(Stored data)
^^^^
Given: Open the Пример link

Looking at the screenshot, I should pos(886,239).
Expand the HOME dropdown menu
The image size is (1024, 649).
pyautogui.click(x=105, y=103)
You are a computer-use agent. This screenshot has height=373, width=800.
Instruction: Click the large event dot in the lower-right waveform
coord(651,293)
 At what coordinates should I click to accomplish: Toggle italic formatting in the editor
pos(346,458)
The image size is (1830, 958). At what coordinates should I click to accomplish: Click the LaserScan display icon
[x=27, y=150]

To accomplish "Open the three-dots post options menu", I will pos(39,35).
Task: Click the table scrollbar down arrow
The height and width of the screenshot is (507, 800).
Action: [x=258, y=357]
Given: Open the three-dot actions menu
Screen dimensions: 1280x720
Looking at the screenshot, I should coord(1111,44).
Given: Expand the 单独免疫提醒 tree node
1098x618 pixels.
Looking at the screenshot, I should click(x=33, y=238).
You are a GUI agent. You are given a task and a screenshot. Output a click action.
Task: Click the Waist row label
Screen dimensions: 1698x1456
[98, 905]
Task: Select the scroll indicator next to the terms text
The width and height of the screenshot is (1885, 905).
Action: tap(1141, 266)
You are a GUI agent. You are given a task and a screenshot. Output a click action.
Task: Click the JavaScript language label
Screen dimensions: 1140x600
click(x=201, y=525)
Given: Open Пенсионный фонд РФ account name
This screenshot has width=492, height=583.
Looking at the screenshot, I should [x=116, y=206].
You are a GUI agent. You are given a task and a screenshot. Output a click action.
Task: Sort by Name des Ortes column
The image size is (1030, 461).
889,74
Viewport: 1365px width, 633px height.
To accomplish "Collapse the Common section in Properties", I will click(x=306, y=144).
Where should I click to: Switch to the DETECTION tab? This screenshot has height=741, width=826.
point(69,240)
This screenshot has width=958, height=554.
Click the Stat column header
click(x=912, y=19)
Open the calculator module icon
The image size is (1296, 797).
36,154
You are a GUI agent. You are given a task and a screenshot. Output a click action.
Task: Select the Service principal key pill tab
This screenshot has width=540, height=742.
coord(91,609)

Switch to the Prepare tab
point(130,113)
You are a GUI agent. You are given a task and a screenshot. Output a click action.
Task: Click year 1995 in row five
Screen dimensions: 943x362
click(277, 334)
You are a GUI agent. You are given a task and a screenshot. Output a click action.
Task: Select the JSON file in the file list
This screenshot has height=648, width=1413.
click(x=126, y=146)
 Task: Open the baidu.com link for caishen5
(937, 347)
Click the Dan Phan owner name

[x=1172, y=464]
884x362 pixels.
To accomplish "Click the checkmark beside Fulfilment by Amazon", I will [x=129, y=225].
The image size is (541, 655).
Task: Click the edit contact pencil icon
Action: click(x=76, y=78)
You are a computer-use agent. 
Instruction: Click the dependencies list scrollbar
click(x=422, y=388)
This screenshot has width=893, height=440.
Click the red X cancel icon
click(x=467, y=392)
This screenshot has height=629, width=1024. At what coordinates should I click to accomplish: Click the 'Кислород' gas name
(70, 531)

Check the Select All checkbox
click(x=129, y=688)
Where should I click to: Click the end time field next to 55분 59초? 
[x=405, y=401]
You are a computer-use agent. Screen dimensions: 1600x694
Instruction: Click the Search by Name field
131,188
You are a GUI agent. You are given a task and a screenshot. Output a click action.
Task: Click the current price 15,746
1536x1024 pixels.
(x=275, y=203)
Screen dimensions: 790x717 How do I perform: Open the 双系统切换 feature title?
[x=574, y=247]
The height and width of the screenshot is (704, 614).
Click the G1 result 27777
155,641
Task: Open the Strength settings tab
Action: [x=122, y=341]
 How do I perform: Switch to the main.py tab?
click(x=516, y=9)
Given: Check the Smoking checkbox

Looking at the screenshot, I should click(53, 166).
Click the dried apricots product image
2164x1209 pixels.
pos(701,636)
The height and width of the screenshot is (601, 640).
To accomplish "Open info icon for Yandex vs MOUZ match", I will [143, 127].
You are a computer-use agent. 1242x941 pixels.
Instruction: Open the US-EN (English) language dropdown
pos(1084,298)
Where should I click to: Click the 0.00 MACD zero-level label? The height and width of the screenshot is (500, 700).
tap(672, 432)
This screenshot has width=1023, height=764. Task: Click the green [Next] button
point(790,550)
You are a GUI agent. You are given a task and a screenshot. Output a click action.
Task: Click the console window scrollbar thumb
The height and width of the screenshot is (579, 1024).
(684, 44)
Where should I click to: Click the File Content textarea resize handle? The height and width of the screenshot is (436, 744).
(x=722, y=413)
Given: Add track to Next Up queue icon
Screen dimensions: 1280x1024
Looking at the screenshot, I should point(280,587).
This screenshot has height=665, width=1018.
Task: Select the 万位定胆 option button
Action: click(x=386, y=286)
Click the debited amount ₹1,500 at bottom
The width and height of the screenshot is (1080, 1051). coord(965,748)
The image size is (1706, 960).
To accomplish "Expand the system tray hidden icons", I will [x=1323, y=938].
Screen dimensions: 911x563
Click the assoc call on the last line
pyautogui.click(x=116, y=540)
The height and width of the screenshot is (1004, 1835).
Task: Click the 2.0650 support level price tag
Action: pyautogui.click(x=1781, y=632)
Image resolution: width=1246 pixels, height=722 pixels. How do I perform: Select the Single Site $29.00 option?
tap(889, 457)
^^^^
| What the task requires |
Which lines in the records above hold the string "computer"? Copy each of them.

| Response to this task |
You are a computer-use agent. This screenshot has height=373, width=800.
You are a computer-use agent. 
You are a computer-use agent. Screen dimensions: 1600x694
You are a computer-use agent. 1242x941 pixels.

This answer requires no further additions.